DOI:10.1152/jn.00650.2017
PMID:29995597
原文链接:https://pmc.ncbi.nlm.nih.gov/articles/PMC6295521/
Abstract

Much innovation is currently aimed at improving the number, density, and geometry of electrodes on extracellular multielectrode arrays for in vivo recording of neural activity in the mammalian brain. To choose a multielectrode array configuration for a given neuroscience purpose, or to reveal design principles of future multielectrode arrays, it would be useful to have a systematic way of evaluating the spike recording capability of such arrays. We describe an automated system that performs robotic patch-clamp recording of a neuron being simultaneously recorded via an extracellular multielectrode array. By recording a patch-clamp data set from a neuron while acquiring extracellular recordings from the same neuron, we can evaluate how well the extracellular multielectrode array captures the spiking information from that neuron. To demonstrate the utility of our system, we show that it can provide data from the mammalian cortex to evaluate how the spike sorting performance of a close-packed extracellular multielectrode array is affected by bursting, which alters the shape and amplitude of spikes in a train. We also introduce an algorithmic framework to help evaluate how the number of electrodes in a multielectrode array affects spike sorting, examining how adding more electrodes yields data that can be spike sorted more easily.

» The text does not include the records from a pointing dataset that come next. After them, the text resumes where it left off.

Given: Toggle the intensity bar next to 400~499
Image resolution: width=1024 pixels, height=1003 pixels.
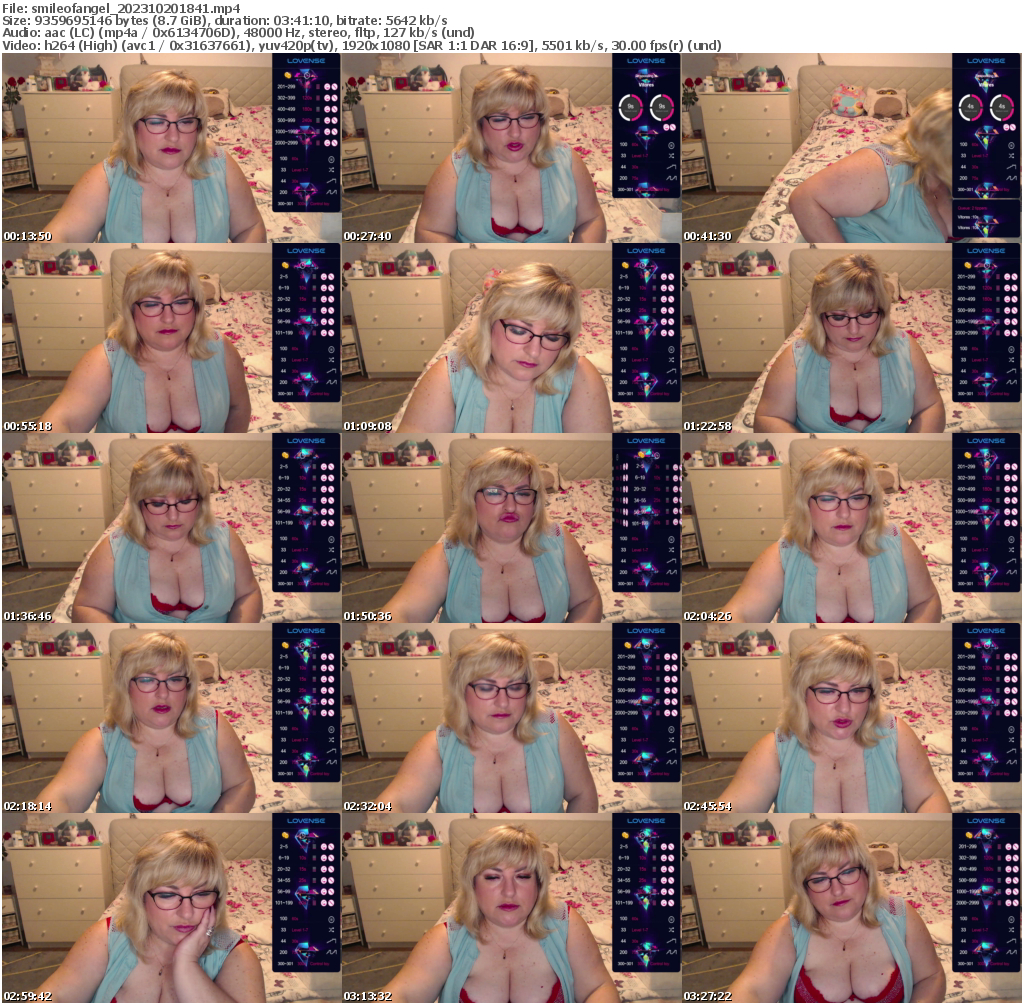Looking at the screenshot, I should pyautogui.click(x=317, y=108).
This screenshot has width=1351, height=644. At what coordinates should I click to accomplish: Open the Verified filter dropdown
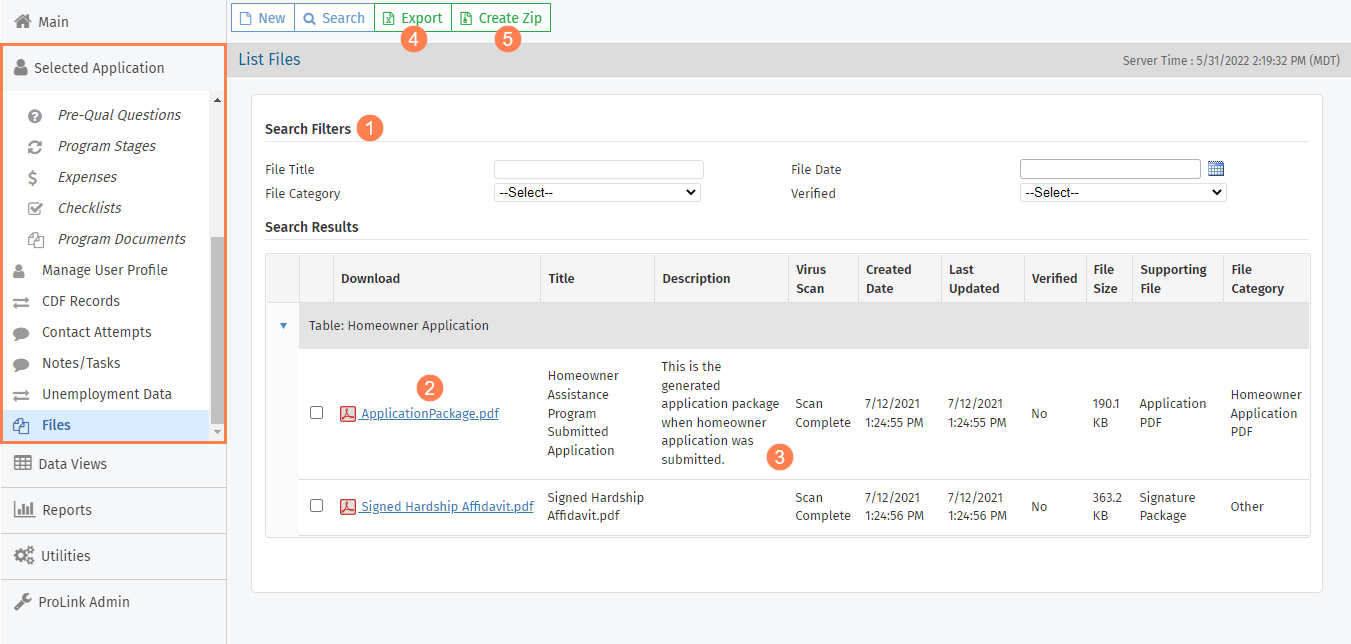pyautogui.click(x=1122, y=193)
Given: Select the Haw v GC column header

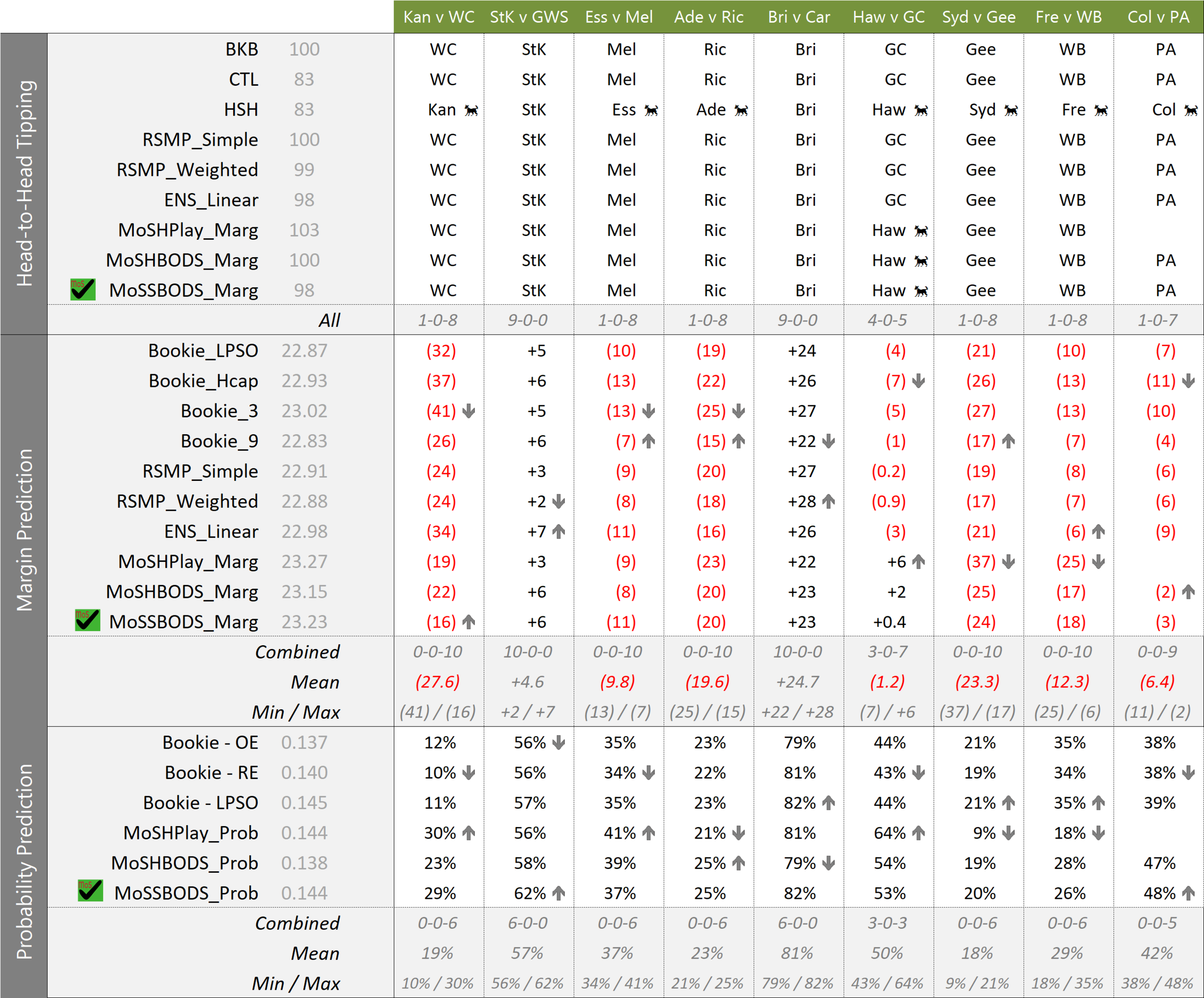Looking at the screenshot, I should coord(889,17).
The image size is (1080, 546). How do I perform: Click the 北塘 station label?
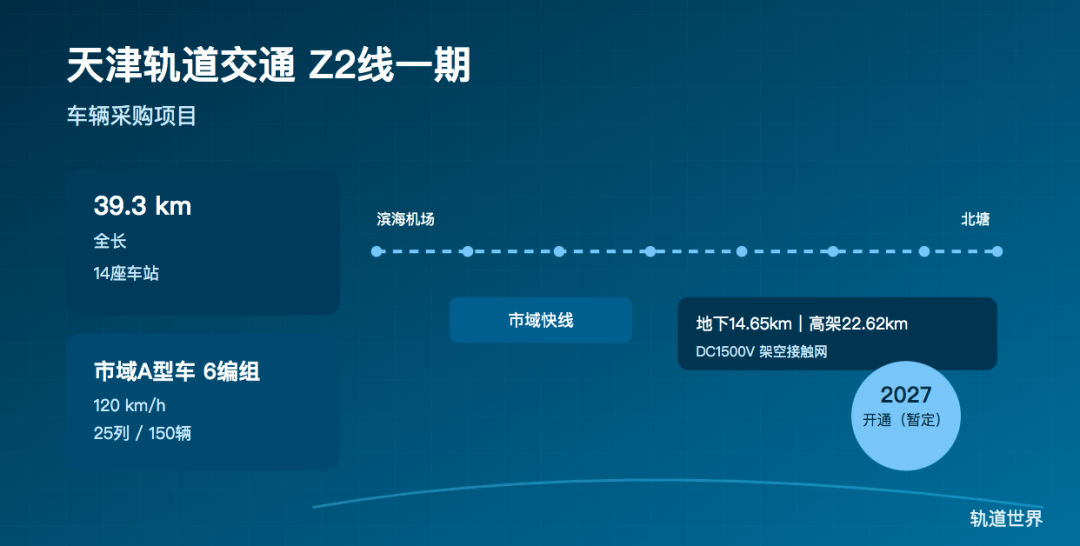[x=975, y=219]
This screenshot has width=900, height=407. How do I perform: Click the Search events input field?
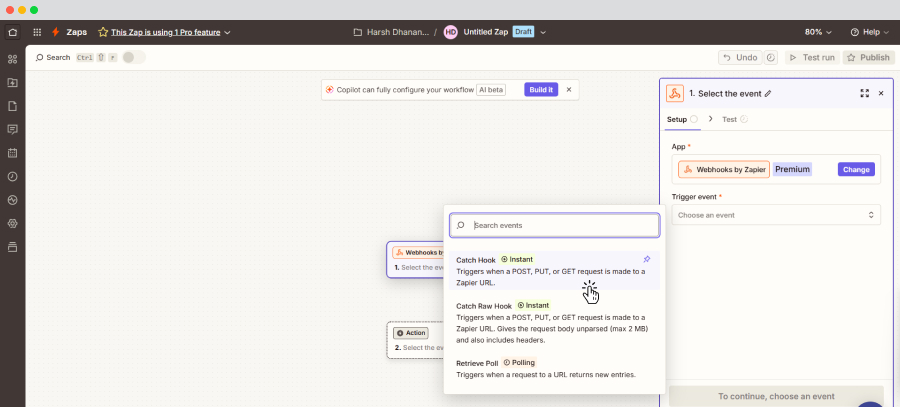pyautogui.click(x=560, y=225)
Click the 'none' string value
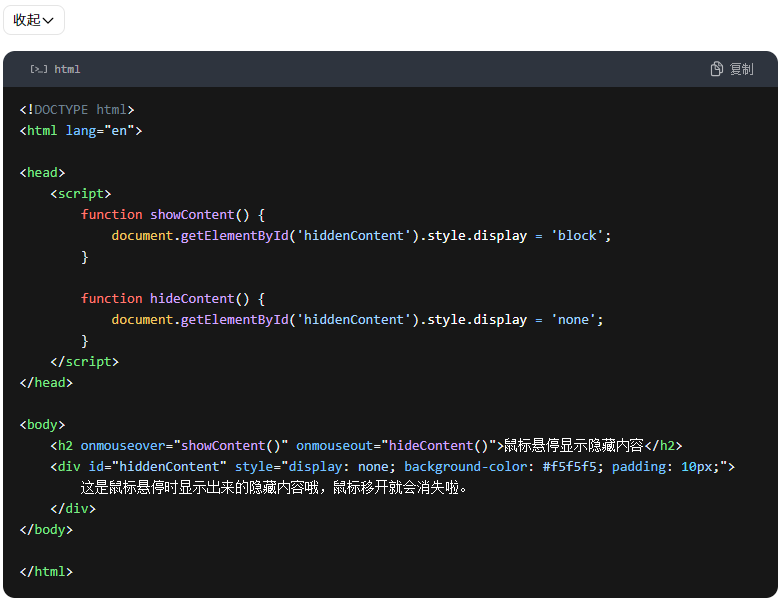 pos(573,320)
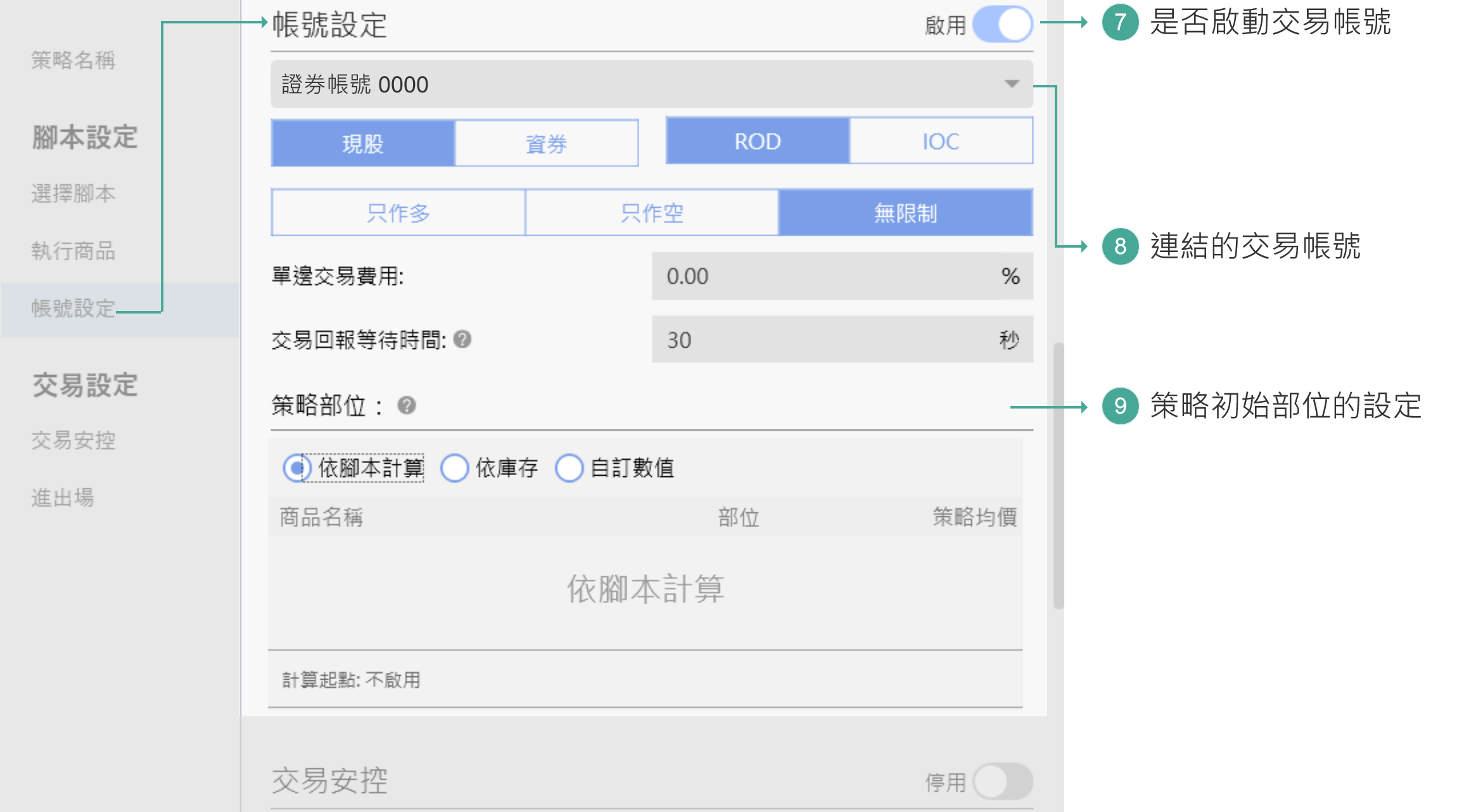The width and height of the screenshot is (1457, 812).
Task: Open 選擇腳本 in sidebar
Action: [73, 193]
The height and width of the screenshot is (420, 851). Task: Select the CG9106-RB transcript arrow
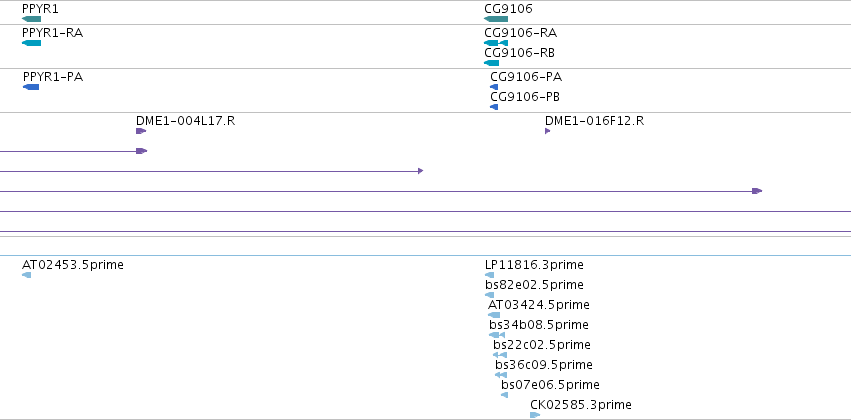(492, 63)
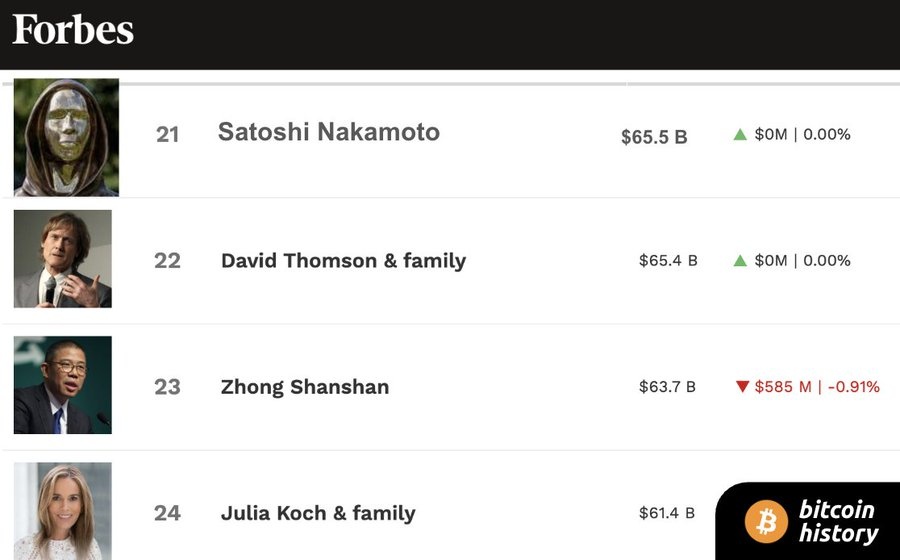Click Zhong Shanshan's profile photo
900x560 pixels.
click(x=62, y=385)
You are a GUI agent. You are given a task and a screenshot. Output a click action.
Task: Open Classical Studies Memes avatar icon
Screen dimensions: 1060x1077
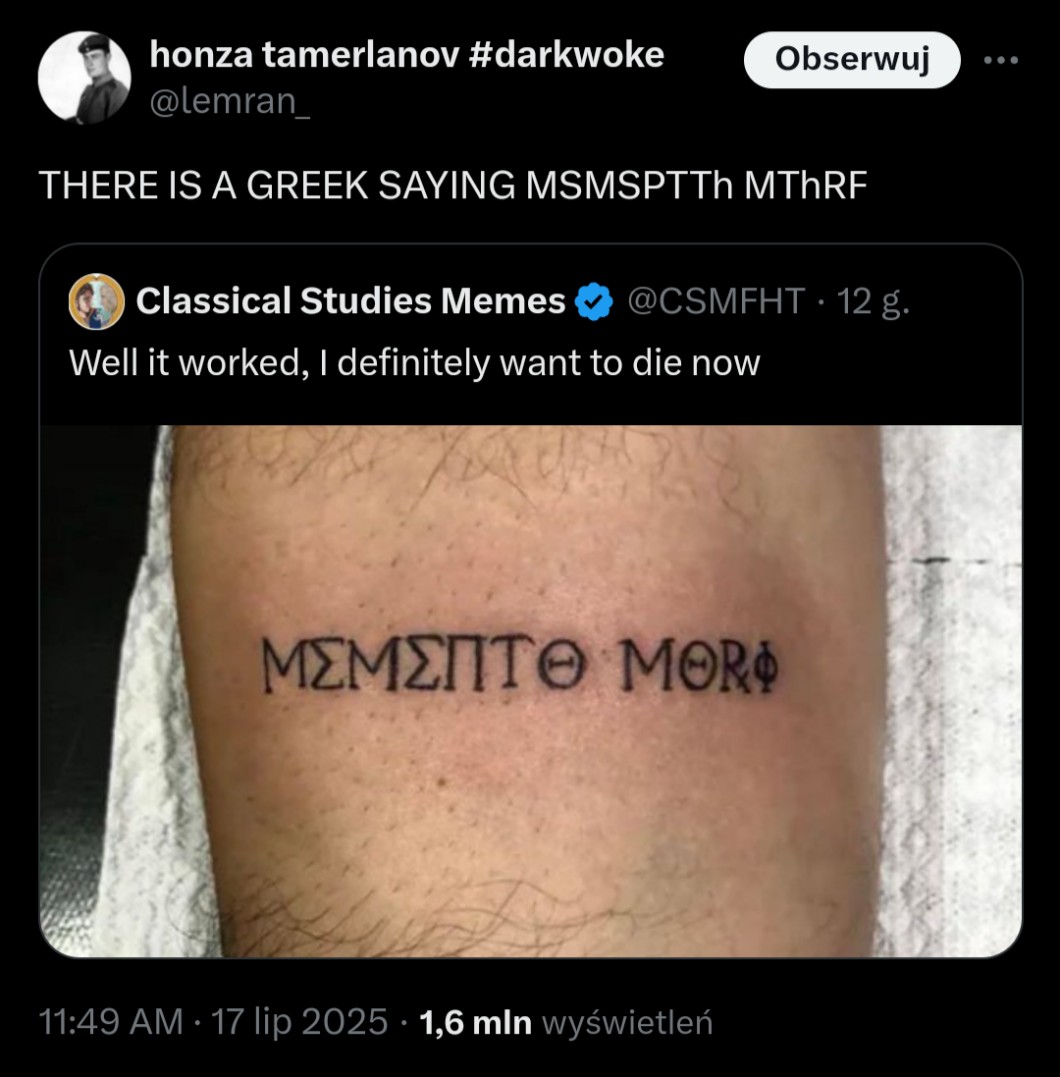[x=97, y=301]
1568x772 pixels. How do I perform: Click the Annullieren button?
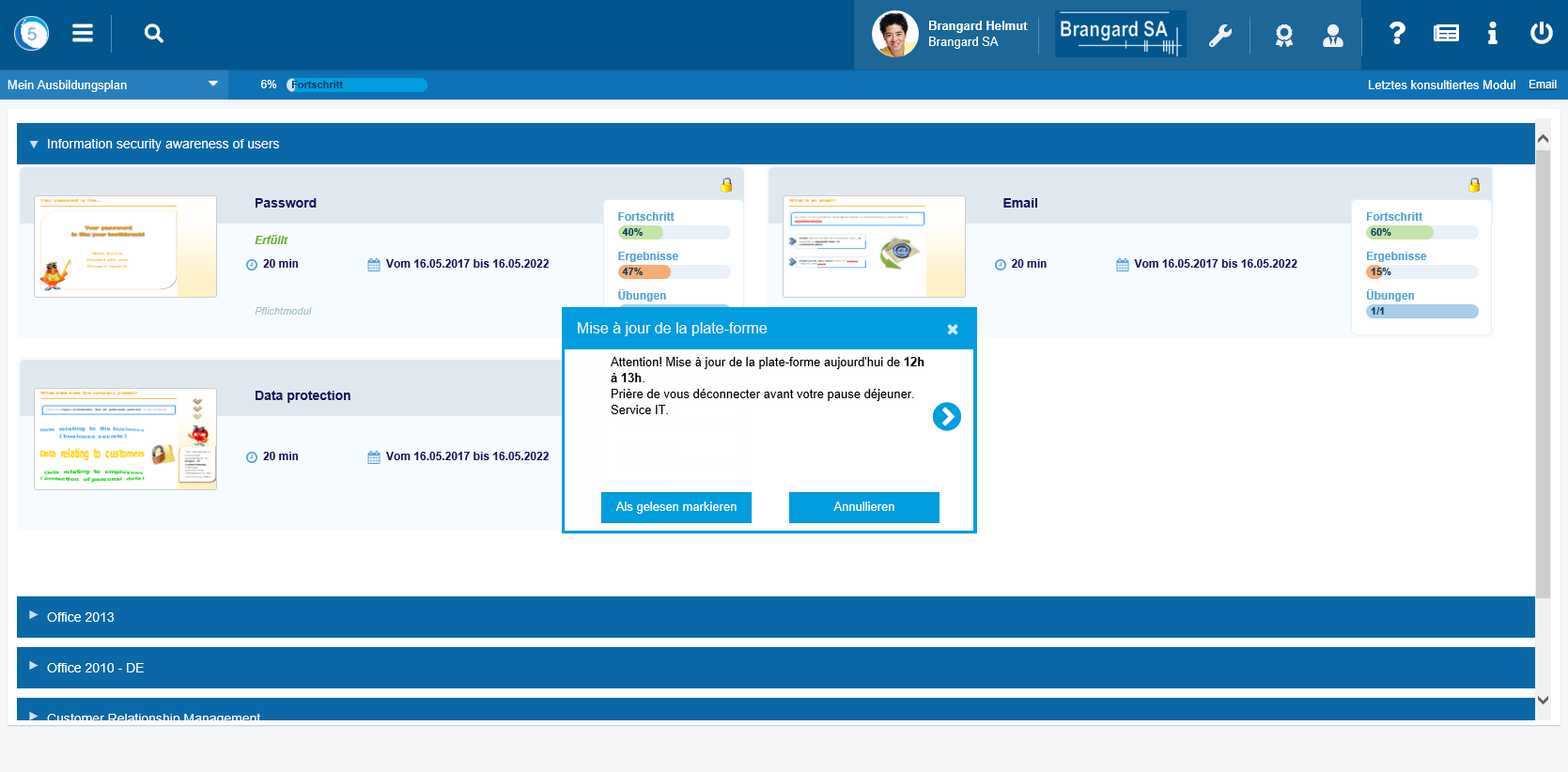(863, 507)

Our automated methodology may thus help with the evaluation of new electrode designs and configurations, providing empirical guidance on the kinds of electrodes that will be optimal for different brain regions, cell types, and species, for improving the accuracy of spike sorting. NEW & NOTEWORTHY We present an automated strategy for evaluating the spike recording performance of an extracellular multielectrode array, by enabling simultaneous recording of a neuron with both such an array and with patch clamp. We use our robot and accompanying algorithms to evaluate the performance of multielectrode arrays on supporting spike sorting.

摘要

目前,许多创新旨在改善细胞外多电极阵列上电极的数量、密度和几何形状,用于在哺乳动物大脑中进行神经活动的体内记录。为了针对特定的神经科学目的选择多电极阵列配置,或者揭示未来多电极阵列的设计原则,拥有一种系统的方法来评估此类阵列的尖峰记录能力将是很有用的。我们描述了一种自动化系统,该系统通过细胞外多电极阵列对同时记录的神经元进行机器人膜片钳记录。通过在从同一神经元获取细胞外记录的同时记录该神经元的膜片钳数据集,我们可以评估细胞外多电极阵列从该神经元捕获尖峰信息的能力。为了证明我们系统的实用性,我们表明它可以提供来自哺乳动物皮层的数据,以评估紧密排列的细胞外多电极阵列的尖峰分类性能如何受到爆发活动的影响,爆发活动会改变一串尖峰的形状和幅度。我们还引入了一个算法框架,以帮助评估多电极阵列中电极数量如何影响尖峰分类,研究增加更多电极如何产生更容易进行尖峰分类的数据。因此,我们的自动化方法可能有助于评估新的电极设计和配置,为不同脑区、细胞类型和物种的最佳电极类型提供经验指导,以提高尖峰分类的准确性。新内容及值得注意之处我们提出了一种自动化策略,通过同时使用细胞外多电极阵列和膜片钳记录一个神经元来评估细胞外多电极阵列的尖峰记录性能。我们使用我们的机器人和配套算法来评估多电极阵列在支持尖峰分类方面的性能。